* [EXTRACTED RECORDS]:
==========
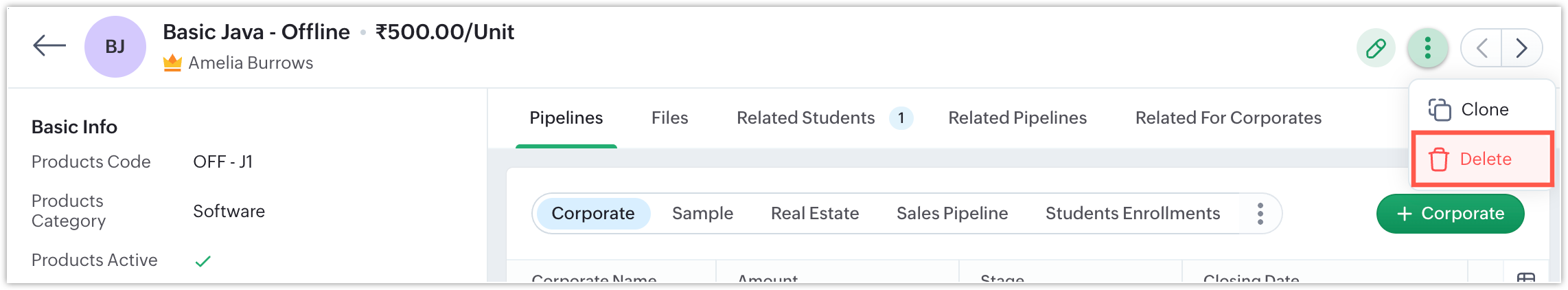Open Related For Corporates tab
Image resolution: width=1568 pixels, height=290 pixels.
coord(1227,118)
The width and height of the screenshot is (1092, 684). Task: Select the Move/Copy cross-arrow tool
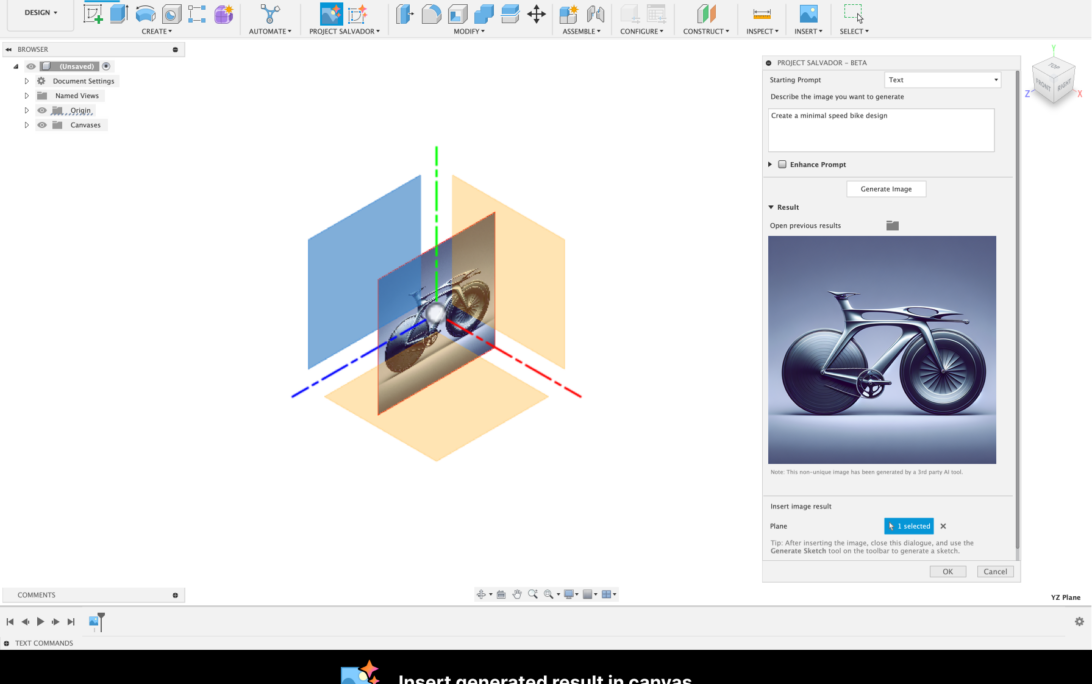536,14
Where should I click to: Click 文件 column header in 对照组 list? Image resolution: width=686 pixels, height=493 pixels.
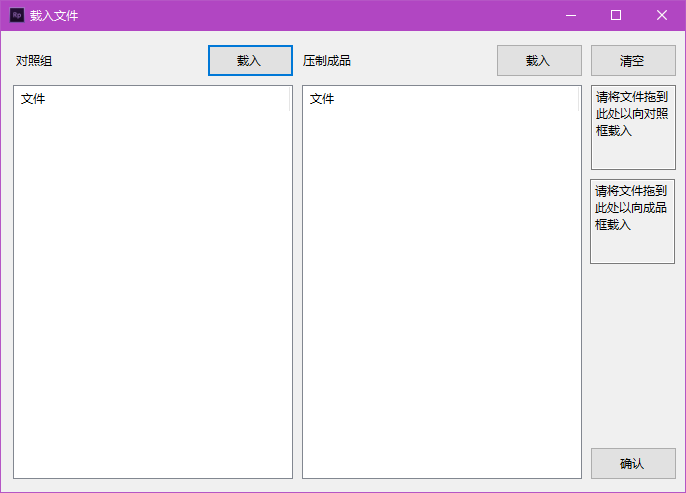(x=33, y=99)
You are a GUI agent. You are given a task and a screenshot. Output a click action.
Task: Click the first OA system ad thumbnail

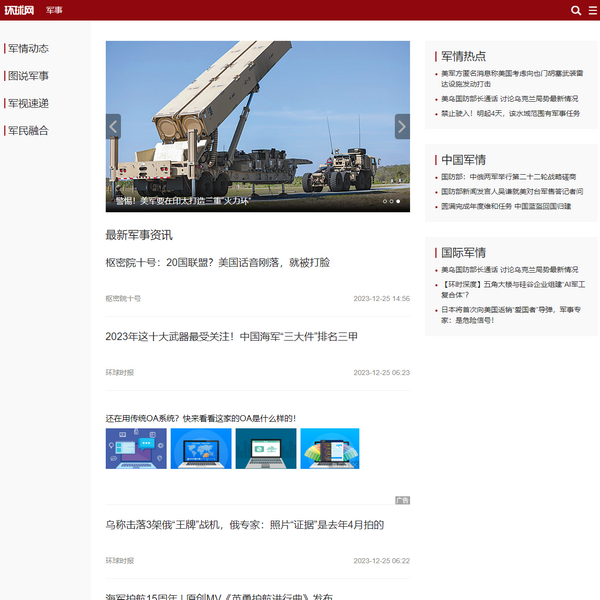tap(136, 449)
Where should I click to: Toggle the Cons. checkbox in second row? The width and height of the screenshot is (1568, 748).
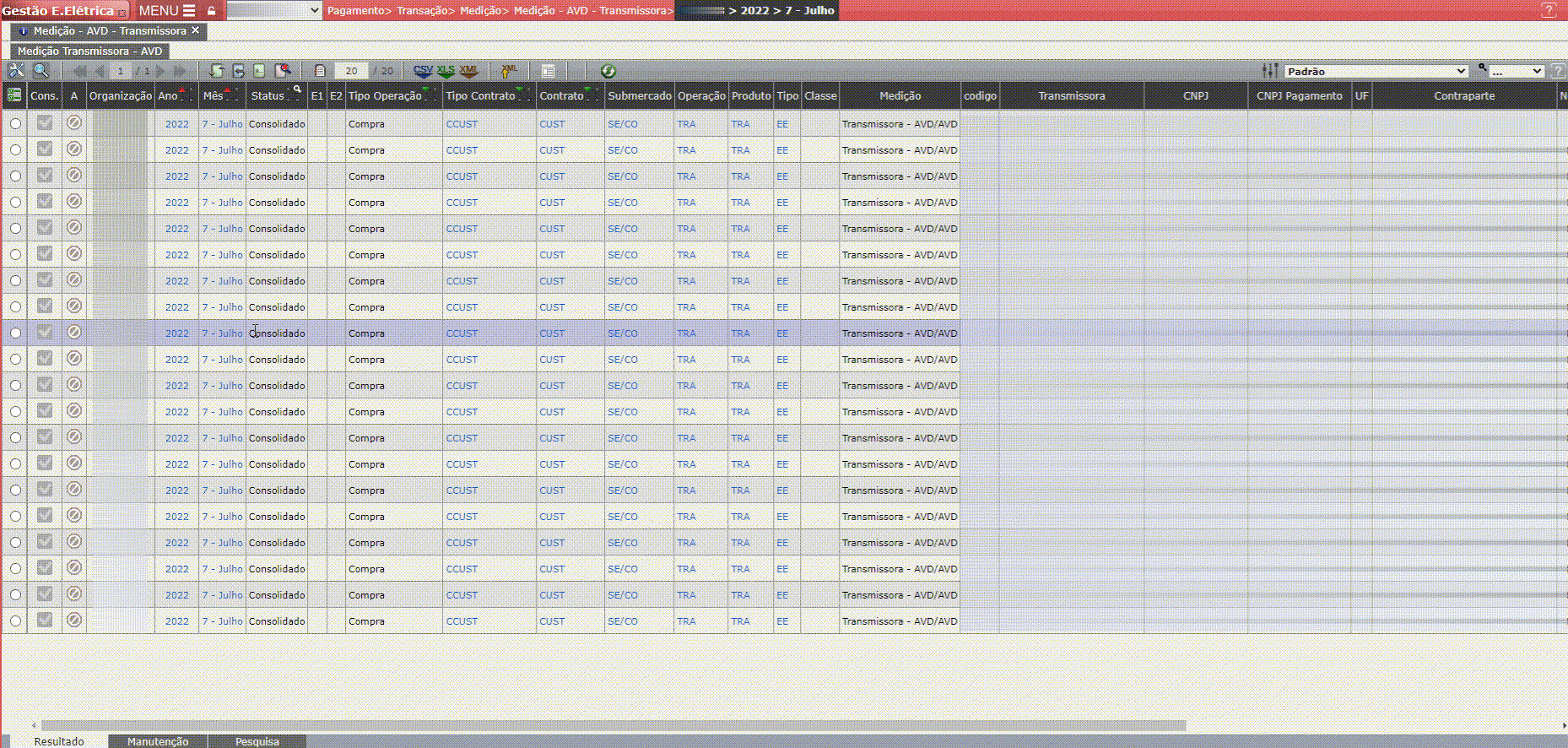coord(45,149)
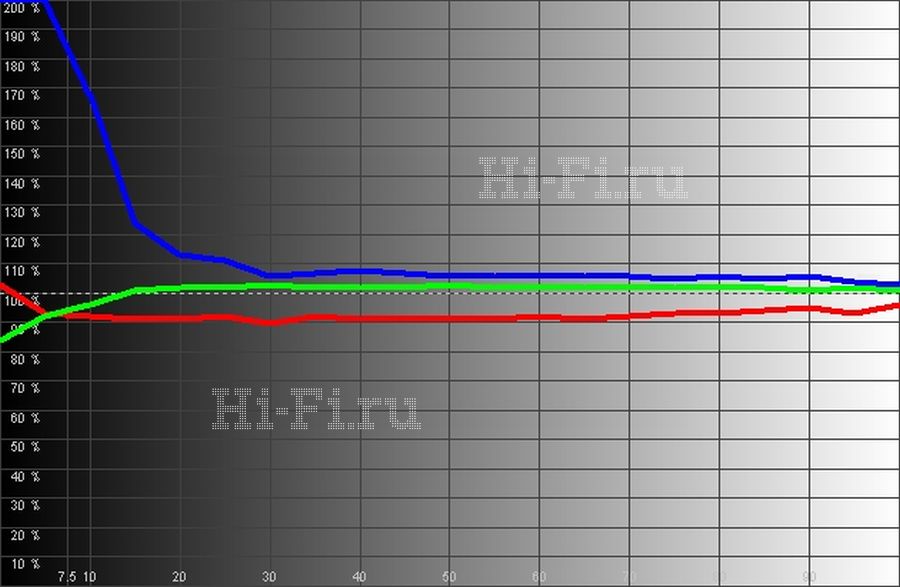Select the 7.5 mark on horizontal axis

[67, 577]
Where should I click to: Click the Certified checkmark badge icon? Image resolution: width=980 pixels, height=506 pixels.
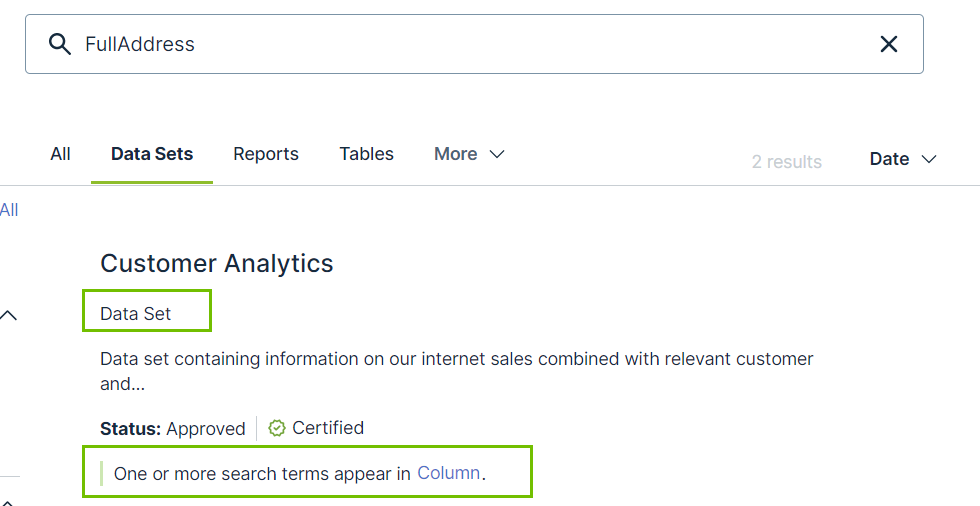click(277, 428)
==========
An exact transcript is required, covering the lines from the one containing "The width and height of the screenshot is (1092, 684)." through the end of the listing above, inclusive, without pictures.

The width and height of the screenshot is (1092, 684). Task: Select the Move/Copy cross-arrow tool
536,14
Where should I click to: Click 文件 column header in 对照组 list? Image resolution: width=686 pixels, height=493 pixels.
(x=33, y=99)
You are a GUI agent. You are given a task and a screenshot. Output a click action.
Task: Click the first OA system ad thumbnail

tap(136, 449)
Where should I click to: Toggle the Cons. checkbox in second row? The width and height of the screenshot is (1568, 748).
coord(45,149)
Select the 7.5 mark on horizontal axis

[67, 577]
Where should I click to: Click the Certified checkmark badge icon? Image resolution: width=980 pixels, height=506 pixels.
click(277, 428)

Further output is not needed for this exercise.